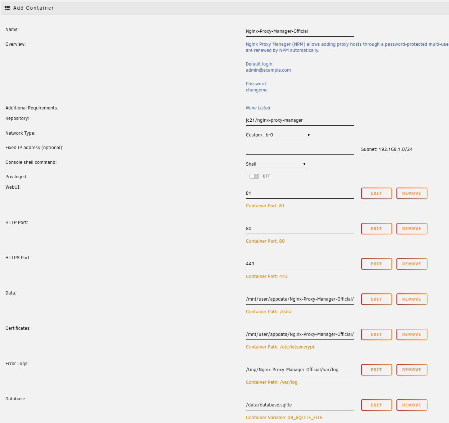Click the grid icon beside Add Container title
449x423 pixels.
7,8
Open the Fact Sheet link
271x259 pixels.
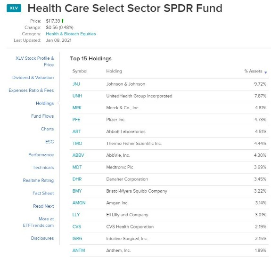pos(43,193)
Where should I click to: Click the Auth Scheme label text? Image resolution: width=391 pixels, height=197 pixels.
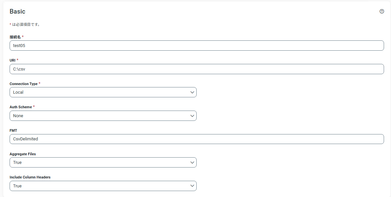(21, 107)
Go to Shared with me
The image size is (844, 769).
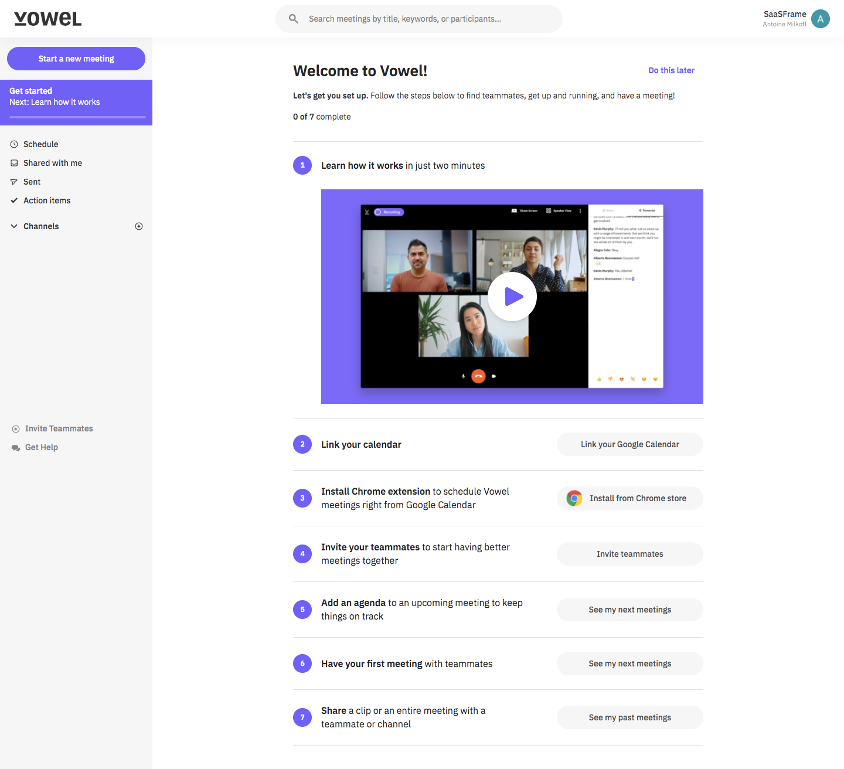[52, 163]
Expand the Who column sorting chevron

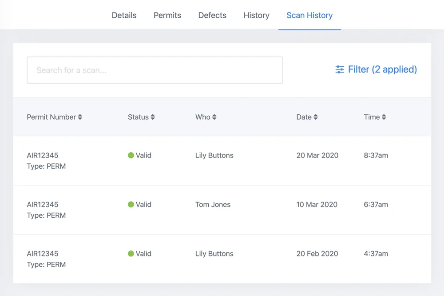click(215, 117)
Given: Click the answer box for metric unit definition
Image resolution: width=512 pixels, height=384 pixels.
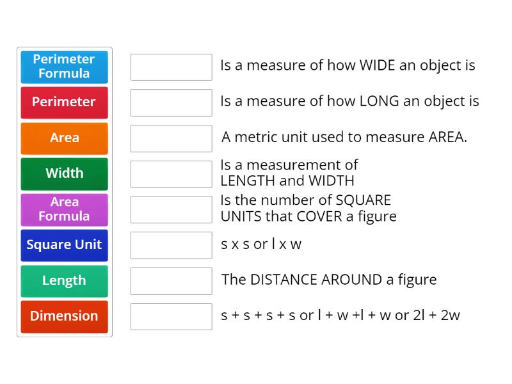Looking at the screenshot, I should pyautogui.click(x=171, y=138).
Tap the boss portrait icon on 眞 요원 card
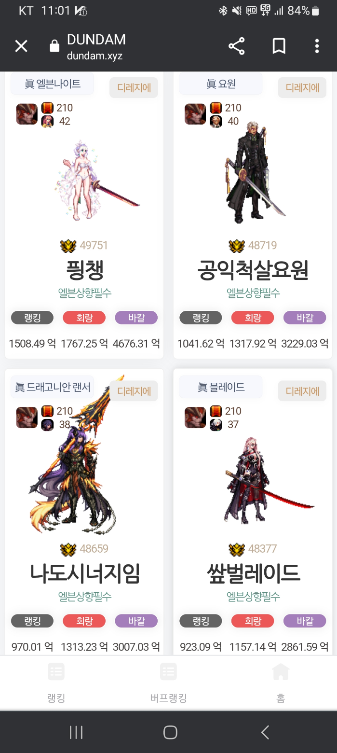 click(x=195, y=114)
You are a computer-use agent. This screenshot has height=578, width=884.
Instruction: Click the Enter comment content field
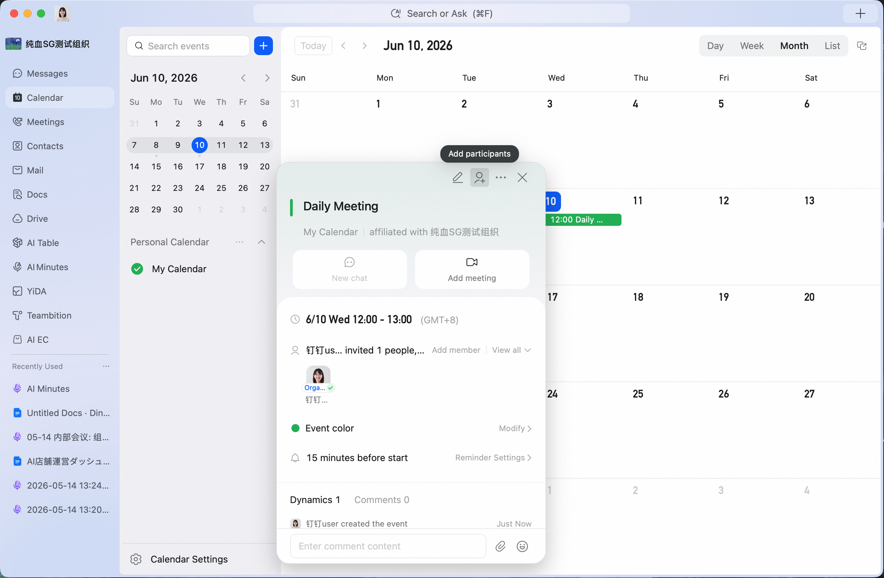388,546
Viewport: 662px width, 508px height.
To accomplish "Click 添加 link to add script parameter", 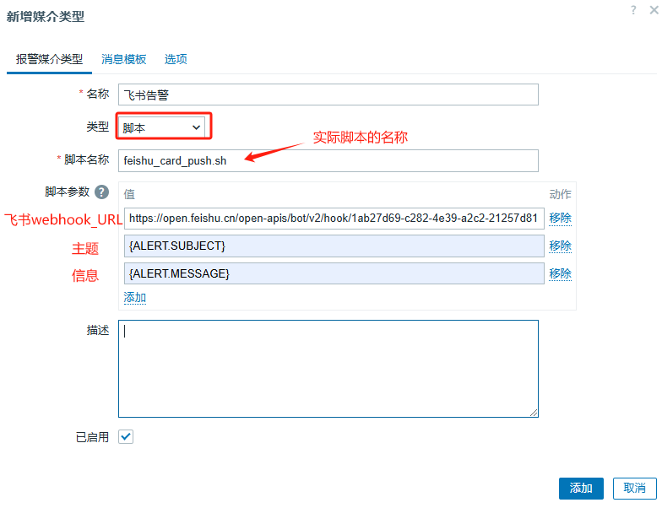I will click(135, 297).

==

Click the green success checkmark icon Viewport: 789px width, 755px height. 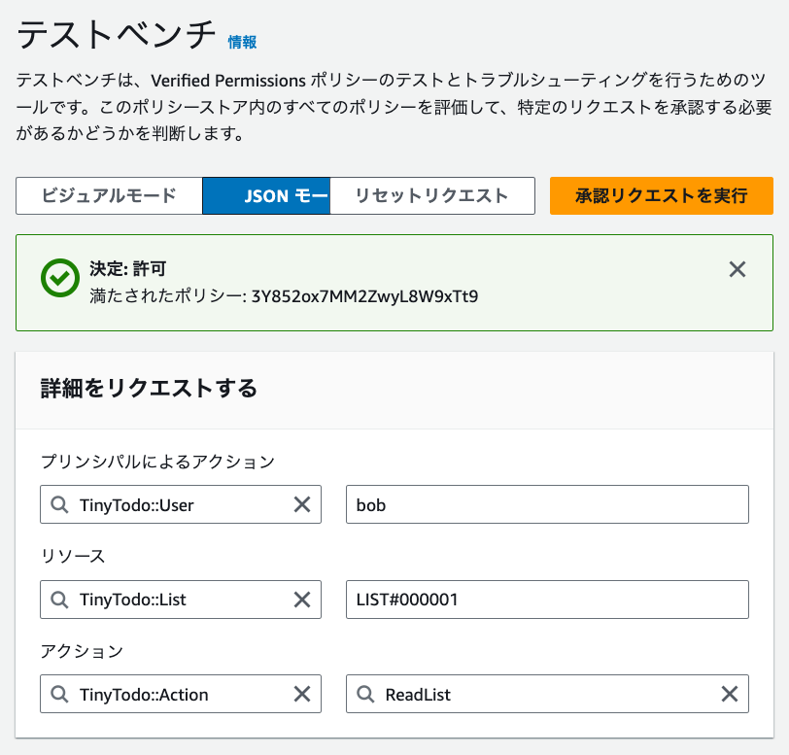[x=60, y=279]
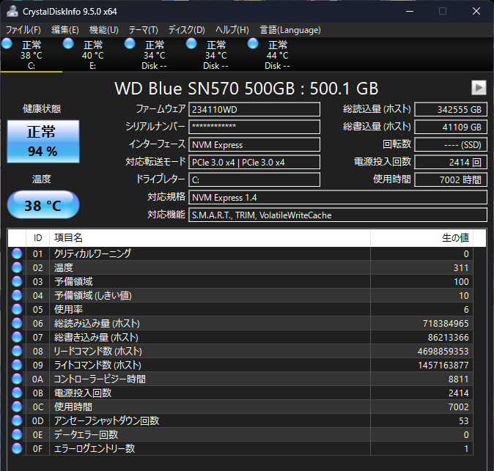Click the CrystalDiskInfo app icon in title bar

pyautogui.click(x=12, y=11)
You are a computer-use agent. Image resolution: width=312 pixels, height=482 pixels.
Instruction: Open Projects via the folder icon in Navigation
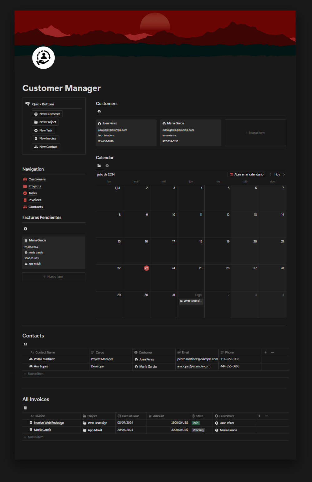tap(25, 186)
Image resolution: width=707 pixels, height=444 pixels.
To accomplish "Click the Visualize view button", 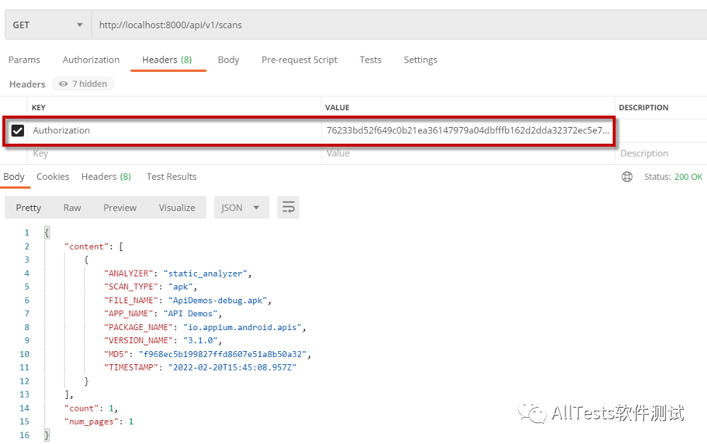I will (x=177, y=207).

...

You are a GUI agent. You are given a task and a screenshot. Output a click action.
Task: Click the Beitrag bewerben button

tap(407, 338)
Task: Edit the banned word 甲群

» Exercise
Read the data above and pull out each line that holds the string "agent".

» Reply to the exercise
You are a computer-use agent. This screenshot has height=578, width=884.
You are a computer-use agent. Image resolution: width=312 pixels, height=482 pixels.
You are a GUI agent. You are given a task and a screenshot. Output a click action.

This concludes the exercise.